--- START ---
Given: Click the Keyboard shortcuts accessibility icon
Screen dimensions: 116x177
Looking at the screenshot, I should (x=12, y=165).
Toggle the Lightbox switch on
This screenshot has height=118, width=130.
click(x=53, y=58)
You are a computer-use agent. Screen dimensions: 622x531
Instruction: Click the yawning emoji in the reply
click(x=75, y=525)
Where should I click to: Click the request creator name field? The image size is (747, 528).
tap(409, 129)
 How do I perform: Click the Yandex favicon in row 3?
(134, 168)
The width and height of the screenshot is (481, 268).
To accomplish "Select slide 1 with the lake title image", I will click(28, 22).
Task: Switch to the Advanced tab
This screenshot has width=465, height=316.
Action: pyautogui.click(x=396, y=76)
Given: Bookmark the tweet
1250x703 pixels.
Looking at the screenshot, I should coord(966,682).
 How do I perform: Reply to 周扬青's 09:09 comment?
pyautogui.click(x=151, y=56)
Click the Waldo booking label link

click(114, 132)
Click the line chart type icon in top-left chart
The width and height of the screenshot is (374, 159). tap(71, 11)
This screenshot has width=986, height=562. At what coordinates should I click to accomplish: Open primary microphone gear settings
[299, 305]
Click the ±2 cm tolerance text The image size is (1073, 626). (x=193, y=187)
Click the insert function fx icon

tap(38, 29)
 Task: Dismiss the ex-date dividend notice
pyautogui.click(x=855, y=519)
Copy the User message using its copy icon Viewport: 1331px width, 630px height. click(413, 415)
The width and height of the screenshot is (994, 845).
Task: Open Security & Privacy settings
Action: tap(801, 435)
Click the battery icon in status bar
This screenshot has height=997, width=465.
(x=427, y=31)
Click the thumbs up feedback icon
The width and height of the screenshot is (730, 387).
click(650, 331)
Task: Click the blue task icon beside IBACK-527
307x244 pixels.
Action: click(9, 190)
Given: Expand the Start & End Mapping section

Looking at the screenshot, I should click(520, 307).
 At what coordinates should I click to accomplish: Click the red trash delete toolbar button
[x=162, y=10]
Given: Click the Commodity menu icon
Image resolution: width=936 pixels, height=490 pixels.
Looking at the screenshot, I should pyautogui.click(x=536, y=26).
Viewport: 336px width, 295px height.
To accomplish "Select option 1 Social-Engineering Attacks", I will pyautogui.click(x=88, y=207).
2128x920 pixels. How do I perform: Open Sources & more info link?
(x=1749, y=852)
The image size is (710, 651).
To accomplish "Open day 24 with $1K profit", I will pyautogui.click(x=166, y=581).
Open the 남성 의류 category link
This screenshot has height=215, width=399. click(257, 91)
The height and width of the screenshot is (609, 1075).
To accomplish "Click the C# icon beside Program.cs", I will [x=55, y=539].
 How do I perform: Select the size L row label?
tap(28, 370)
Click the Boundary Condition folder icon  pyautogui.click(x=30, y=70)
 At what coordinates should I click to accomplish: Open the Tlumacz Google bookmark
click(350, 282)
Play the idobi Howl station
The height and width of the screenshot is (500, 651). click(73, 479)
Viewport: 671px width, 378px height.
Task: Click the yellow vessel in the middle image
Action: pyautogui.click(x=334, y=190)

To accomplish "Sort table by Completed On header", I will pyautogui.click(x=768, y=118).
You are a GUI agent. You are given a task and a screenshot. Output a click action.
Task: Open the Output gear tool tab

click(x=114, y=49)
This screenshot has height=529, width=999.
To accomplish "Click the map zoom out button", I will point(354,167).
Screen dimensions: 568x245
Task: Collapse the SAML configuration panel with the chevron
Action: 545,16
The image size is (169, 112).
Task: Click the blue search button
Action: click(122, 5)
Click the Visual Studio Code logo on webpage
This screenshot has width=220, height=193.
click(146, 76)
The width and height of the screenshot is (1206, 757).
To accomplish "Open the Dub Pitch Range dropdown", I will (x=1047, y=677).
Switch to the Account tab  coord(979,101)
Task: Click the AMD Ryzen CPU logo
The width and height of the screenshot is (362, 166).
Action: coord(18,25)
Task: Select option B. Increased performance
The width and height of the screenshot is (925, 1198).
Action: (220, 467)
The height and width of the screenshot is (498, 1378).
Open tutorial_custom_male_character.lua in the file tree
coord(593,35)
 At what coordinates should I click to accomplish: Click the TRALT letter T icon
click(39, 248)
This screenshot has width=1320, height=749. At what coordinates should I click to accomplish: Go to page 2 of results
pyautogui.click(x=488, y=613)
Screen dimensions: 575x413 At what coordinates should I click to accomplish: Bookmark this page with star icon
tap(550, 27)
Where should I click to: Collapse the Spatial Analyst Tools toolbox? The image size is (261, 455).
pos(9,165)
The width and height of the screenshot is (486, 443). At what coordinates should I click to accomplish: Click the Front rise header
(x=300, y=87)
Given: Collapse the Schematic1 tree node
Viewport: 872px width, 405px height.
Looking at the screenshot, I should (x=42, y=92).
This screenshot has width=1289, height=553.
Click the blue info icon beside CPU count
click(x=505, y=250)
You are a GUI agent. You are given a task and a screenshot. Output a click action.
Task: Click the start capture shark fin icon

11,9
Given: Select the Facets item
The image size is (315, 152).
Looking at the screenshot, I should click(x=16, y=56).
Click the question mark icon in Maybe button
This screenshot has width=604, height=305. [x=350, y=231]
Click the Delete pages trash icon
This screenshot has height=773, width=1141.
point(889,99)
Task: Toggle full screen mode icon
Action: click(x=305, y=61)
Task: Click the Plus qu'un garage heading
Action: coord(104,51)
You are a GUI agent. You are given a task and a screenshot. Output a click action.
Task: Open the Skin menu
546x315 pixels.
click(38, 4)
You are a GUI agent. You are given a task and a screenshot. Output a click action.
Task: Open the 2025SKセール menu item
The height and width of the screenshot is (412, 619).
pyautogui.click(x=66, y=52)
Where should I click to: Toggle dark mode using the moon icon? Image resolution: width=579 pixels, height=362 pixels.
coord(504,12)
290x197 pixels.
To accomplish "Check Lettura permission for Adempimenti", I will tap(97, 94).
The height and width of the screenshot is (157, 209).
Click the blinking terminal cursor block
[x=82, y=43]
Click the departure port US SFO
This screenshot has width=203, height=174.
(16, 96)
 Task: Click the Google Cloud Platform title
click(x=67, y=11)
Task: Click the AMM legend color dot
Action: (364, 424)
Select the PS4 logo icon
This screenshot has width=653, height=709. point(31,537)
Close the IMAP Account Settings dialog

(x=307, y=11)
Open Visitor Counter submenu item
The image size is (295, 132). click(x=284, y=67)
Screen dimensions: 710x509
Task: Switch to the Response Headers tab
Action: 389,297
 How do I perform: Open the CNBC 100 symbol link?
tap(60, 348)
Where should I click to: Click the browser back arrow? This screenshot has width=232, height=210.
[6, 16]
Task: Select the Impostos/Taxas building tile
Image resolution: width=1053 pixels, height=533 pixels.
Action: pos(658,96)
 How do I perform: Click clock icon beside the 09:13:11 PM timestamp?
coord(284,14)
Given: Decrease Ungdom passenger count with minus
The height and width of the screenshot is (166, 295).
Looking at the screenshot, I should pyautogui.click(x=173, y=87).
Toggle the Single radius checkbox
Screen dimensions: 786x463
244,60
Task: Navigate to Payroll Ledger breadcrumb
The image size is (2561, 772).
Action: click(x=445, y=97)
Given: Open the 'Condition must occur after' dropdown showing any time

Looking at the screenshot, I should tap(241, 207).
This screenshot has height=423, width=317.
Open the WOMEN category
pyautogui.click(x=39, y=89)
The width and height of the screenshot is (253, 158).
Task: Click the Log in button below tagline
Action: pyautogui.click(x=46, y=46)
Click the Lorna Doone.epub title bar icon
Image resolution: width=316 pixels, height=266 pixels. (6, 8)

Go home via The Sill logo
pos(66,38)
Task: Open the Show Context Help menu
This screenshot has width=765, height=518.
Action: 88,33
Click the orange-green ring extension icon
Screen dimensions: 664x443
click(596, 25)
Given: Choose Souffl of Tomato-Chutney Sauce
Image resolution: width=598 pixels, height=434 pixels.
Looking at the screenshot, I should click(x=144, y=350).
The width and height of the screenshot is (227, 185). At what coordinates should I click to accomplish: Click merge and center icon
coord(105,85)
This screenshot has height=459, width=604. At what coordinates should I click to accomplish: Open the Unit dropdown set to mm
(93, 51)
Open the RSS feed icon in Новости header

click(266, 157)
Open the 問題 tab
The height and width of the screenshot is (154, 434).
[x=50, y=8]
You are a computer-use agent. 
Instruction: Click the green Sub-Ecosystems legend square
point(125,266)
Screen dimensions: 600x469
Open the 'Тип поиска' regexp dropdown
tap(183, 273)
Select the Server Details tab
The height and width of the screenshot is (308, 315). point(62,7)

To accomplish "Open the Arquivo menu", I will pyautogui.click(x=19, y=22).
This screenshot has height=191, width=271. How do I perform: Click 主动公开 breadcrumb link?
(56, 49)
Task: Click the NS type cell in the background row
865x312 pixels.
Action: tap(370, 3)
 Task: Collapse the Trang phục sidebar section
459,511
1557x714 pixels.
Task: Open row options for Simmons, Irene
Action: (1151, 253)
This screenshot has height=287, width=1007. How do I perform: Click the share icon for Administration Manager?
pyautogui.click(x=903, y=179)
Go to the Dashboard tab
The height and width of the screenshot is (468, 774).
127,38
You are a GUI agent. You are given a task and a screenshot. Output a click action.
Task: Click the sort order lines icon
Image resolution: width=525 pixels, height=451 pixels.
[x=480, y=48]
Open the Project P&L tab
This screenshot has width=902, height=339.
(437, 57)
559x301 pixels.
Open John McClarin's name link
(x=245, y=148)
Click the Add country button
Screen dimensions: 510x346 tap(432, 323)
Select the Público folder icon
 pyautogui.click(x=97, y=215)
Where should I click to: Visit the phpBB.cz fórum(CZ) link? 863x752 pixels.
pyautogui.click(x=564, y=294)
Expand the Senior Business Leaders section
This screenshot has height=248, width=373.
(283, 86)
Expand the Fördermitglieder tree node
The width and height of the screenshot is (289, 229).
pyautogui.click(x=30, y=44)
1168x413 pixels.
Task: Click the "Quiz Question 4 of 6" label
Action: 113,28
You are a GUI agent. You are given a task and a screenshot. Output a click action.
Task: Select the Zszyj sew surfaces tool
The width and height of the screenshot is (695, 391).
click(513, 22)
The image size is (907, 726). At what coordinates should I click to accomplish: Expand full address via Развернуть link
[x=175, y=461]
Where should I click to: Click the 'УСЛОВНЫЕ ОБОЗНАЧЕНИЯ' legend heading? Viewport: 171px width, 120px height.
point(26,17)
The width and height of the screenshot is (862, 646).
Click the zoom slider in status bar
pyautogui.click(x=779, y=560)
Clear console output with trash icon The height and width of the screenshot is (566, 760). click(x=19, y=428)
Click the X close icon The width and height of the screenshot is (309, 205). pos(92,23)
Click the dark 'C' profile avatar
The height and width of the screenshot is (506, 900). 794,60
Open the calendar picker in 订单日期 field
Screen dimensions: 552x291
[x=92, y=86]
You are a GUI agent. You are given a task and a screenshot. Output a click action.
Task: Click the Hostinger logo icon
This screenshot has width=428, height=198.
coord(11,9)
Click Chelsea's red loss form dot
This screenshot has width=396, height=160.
--- END ---
→ **BRIEF**
Counting lines with the word "computer" in the listing, state the resulting number and nothing else.

→ **TASK SOLUTION**
2